We were just getting ready to send the boys up to bed Sunday night, and DH was flipping through the Classical Channel on the Roku and found a recording of Beethoven's 9th symphony with Kurt Masur conducting the French National Orchestra. He told the boys that if they would sit still, he'd let them watch it. (!?!) Of course they agreed (they'd have agreed to watch the NYSE ticker if it meant they could stay up). And so it began....
It is helpful to offer at this point that I really like Beethoven, but DH is a passionate Beethoven devote'. He can trace the lineage of his piano teachers back to Beethoven, and has always felt a unique kinship with him. He plays Beethoven like no one else. No one.

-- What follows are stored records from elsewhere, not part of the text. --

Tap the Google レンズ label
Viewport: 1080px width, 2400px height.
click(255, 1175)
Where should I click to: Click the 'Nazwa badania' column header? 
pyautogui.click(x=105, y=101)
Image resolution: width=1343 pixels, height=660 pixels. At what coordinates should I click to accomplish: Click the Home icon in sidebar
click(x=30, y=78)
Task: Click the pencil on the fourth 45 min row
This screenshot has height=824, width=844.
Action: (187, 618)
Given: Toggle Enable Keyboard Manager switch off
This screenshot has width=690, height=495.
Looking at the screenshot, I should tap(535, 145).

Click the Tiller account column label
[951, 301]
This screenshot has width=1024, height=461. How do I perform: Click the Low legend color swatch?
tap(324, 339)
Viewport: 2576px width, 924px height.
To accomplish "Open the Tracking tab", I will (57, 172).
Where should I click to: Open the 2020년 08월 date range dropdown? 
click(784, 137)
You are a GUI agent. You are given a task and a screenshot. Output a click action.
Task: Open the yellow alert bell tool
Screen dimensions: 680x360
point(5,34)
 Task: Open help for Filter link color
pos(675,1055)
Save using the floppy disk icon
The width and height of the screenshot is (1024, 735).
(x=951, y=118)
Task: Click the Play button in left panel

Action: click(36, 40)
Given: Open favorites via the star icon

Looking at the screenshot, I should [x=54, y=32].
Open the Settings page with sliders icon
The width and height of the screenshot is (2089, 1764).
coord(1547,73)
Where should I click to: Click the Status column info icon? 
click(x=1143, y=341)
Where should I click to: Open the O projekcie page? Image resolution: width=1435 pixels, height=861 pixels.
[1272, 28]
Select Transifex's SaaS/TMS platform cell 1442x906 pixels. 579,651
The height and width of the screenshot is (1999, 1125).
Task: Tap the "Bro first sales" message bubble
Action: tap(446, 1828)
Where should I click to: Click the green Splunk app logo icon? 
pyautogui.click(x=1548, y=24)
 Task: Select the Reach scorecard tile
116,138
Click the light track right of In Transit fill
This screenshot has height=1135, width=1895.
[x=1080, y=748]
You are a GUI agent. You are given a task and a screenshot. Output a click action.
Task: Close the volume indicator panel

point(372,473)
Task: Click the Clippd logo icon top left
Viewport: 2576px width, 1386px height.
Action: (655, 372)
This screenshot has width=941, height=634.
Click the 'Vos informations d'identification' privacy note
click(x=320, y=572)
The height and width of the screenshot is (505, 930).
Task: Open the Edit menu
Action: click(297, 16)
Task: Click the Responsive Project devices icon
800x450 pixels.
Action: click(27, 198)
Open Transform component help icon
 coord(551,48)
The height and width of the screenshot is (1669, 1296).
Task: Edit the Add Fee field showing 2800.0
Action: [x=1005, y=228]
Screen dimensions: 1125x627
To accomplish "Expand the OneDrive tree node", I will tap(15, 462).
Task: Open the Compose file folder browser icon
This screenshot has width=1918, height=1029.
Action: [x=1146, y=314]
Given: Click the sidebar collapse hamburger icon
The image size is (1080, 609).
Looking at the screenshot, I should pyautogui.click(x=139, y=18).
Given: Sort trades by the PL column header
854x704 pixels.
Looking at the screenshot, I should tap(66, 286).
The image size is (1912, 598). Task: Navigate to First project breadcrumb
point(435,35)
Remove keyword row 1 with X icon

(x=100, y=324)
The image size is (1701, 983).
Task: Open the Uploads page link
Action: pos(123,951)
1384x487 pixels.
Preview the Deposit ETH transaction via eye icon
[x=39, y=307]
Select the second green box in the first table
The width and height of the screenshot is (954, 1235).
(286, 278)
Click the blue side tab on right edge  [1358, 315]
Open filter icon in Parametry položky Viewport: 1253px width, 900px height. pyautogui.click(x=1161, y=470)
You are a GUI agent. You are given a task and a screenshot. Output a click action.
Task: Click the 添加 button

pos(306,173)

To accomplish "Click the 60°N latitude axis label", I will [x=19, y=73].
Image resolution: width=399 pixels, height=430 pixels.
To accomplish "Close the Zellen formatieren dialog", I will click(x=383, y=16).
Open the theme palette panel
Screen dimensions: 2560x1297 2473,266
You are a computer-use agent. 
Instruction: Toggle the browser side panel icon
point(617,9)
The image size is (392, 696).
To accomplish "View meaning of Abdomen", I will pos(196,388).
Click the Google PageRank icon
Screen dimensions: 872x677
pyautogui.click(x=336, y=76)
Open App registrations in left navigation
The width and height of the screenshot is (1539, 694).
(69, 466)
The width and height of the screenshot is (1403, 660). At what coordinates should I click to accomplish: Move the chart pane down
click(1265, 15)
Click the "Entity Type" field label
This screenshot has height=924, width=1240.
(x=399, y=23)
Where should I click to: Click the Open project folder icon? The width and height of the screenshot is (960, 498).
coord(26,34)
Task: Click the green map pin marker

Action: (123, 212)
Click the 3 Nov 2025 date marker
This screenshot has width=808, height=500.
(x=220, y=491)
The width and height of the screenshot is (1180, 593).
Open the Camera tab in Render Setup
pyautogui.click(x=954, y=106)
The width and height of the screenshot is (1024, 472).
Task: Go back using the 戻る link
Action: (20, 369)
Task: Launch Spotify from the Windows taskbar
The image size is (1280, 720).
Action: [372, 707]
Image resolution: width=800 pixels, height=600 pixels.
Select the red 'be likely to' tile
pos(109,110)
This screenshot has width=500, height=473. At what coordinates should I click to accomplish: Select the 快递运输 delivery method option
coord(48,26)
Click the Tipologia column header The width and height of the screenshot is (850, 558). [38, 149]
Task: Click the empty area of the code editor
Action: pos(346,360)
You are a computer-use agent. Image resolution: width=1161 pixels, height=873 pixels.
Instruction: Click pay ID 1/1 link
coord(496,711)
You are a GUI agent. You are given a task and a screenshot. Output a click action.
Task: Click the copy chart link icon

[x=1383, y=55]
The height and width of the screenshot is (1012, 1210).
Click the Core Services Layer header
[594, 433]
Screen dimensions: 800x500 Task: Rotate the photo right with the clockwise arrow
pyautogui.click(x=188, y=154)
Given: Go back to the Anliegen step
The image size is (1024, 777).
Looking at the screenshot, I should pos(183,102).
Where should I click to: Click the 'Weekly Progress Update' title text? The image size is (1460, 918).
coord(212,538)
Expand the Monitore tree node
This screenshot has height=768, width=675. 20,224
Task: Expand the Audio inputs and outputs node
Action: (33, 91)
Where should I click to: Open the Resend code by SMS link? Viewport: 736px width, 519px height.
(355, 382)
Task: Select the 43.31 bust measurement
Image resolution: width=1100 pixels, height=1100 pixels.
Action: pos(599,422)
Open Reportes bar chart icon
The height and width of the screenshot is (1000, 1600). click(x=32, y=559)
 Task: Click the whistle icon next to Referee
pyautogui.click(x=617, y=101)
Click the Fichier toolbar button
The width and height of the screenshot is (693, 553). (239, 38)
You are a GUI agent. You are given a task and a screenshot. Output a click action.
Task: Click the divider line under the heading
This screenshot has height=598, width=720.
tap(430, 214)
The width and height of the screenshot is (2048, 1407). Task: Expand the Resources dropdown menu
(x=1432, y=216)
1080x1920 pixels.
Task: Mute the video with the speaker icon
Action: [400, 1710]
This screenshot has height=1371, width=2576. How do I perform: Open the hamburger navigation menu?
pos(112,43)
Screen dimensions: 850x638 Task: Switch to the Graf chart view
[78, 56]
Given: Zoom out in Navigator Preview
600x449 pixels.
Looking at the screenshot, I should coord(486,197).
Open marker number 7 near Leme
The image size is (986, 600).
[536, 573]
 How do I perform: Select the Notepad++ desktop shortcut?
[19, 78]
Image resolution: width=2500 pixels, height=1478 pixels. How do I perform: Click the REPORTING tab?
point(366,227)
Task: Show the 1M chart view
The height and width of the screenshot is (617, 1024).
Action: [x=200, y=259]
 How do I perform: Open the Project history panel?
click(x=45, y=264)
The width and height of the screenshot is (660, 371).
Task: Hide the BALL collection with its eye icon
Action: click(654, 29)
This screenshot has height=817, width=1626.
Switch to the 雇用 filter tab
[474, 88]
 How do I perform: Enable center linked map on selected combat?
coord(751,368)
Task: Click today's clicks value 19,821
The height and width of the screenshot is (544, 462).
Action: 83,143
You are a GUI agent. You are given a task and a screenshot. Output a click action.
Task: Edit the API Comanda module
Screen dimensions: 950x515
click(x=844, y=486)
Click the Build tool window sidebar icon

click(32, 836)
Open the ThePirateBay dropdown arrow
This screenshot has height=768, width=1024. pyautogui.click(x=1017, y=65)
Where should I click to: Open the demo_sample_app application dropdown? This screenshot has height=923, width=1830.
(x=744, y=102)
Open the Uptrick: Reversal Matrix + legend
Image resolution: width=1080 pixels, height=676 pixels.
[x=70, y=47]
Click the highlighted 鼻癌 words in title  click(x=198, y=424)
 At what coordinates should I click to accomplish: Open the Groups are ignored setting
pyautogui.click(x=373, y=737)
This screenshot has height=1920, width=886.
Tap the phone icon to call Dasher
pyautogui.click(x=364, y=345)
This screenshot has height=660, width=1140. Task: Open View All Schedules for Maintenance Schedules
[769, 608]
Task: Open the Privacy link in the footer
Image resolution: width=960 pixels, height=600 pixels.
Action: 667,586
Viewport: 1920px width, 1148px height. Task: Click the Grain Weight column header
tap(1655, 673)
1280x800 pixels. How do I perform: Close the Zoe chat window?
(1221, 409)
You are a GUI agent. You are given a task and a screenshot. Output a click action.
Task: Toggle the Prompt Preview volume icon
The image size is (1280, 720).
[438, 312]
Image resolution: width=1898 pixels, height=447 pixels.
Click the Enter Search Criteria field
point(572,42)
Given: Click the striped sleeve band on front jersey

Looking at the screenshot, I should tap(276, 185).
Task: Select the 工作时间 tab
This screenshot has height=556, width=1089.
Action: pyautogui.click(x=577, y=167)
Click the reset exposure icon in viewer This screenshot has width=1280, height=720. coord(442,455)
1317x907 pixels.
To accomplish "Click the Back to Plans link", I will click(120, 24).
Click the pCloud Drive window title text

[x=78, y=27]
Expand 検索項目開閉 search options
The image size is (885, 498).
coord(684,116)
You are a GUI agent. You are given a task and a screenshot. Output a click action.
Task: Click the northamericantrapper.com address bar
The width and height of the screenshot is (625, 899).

The first, second, and third movements of the symphony were nice. The littlest kids were asleep, and the older ones were enjoying the music. Just before the beginning of the fourth movement, the wind picked up and it started to rain...it was a glorious summer rainstorm, with no thunder or lightening. It was a perfect backdrop to what is certainly among the finest musical finales ever written or performed. Beethoven was completely deaf when he composed what would be his final symphony. He had become a very reclusive, and was known for his explosive temper. His life was marked by health problems, personal struggle, and what, to most musicians, would be a devastating sensory loss. And yet, a poem he had carried in his notes since he was a young man finally bloomed in glorious expression, premiered less than 3 years before his death. I offer the text below, with a link to the video (just the last 10 minutes or so). Taking it in again, surrounded by our boys and warm summer rain, DH and I were wrapped in joy ourselves, so grateful for all we have been given.
Song of Joy
Joy, beautiful spark of divinity
Daughter of Elysium,
We enter, drunk with fire into your sanctuary.
Your magic reunites What custom strictly divided.
All men become brothers where your wing tarries.